** begin Supplied passage **

Dow and China fall
By Colin Twiggs
June 2nd, 2011 2:00 a.m. ET (4:00 p:m AET)
The Dow Jones Industrial Average fell sharply, retreating below medium-term support at 12400 to confirm the correction signaled earlier by the Nasdaq, S&P 500, and the bearish divergence on 21-day Twiggs Money Flow.
The Shanghai Composite Index followed, breaking support at 2700 Thursday to signal a primary down-trend.
This confirms the warning from the Shenzhen Index and will have negative implications for global markets, particularly resource-rich countries such as Australia, Brazil and South Africa.
The Dollar Index retreated from resistance at 76, but a large bullish divergence on Twiggs Momentum suggests a reversal. Breakout above 76.50 would confirm, while failure of support at 73 would test long-term support at 71.
* Target calculation: 76 - ( 81 - 76 ) = 71
Gold is holding above $1525. A retracement that respects the new support level would confirm the new advance. Breach of the medium-term trendline, however, would warn of a bull trap and test of the long-term trendline around $1400. Behavior of the dollar will be a major influence.

** end Supplied passage **

▶ [Tasks to perform]
A. Locate each line of the listing that contains the string "pyautogui", and copy those lines out. Matching is case-sensitive.
B. Carry on the market commentary about the Dow and China with new sentences that pick up after its last line.
The market commentary on the Dow and China and the listing that comes after it are unrelated pieces of material.

** begin Provided data **

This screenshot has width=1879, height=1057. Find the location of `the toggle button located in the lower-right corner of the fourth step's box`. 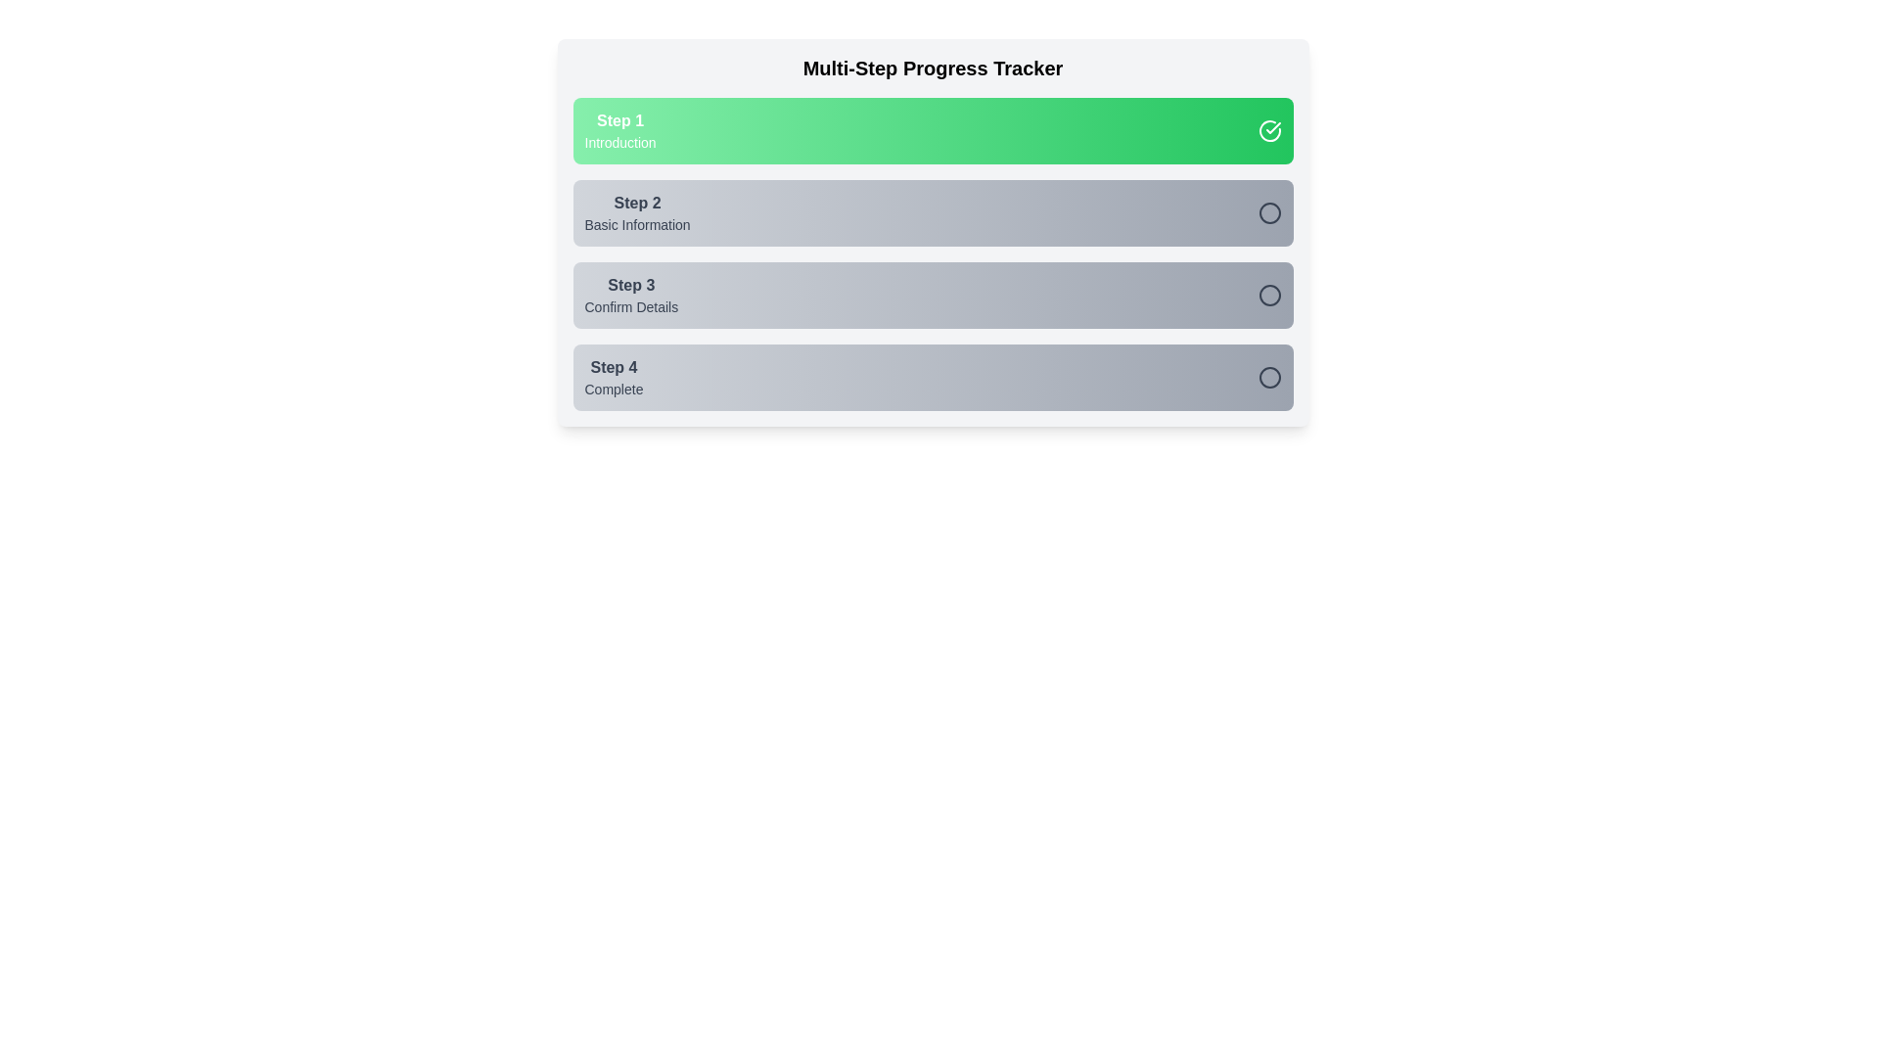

** end Provided data **
** begin Provided data **

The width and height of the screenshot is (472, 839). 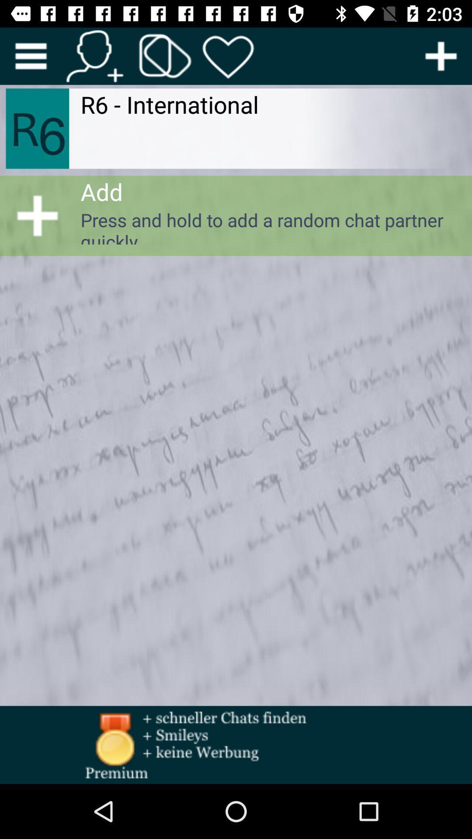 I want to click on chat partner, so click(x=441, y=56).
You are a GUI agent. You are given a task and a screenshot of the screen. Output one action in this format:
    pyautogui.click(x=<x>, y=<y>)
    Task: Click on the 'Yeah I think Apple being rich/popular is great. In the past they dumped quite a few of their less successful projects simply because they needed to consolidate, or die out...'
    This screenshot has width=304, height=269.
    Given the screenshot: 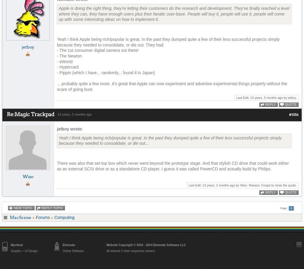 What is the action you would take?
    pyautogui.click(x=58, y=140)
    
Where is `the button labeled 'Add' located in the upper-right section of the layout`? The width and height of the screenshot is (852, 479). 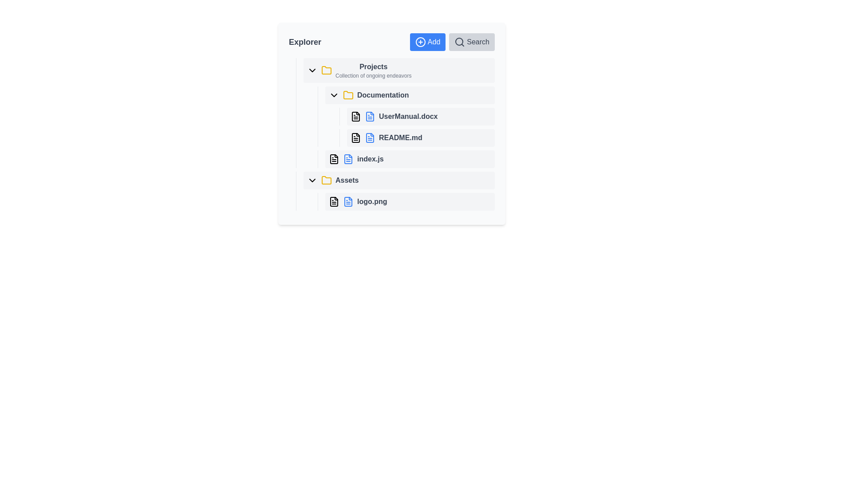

** end Provided data **
** begin Provided data **

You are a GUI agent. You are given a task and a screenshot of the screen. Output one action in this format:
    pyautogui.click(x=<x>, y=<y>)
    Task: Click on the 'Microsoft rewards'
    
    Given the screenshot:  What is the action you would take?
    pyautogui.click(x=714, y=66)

** end Provided data **

▶ [Exercise responses]
A.
    pyautogui.click(x=<x>, y=<y>)
    pyautogui.click(x=58, y=140)
    pyautogui.click(x=<x>, y=<y>)
    pyautogui.click(x=714, y=66)

B.
* Target calculation: 1575 + ( 1575 - 1475 ) = 1675
The Gold Miners ETF continues to range between 6400 and support at 5300; breakout would signal future direction. Bearish divergence on 13-week Twiggs Money Flow warns of selling pressure; confirmed if the indicator reverses below zero. Completion of a double top on gold miners would warn of a primary trend reversal on the physical metal.
Silver is ranging between $33 and $39; breakout will indicate future direction. A Twiggs Momentum trough below zero would suggest a downward breakout.
The CRB Commodities Index is similarly consolidating between 335 and 350. Breakout will indicate future direction. Again, the dollar is likely to have a strong influence.
Brent crude is testing resistance at $117/barrel. Breakout would signal an advance to $125, while respect would warn of another test of support at $108. A slowing of the global economy would weaken demand for crude, making reversion to the long-term trendline at $90 more likely. A stronger dollar would also lower prices.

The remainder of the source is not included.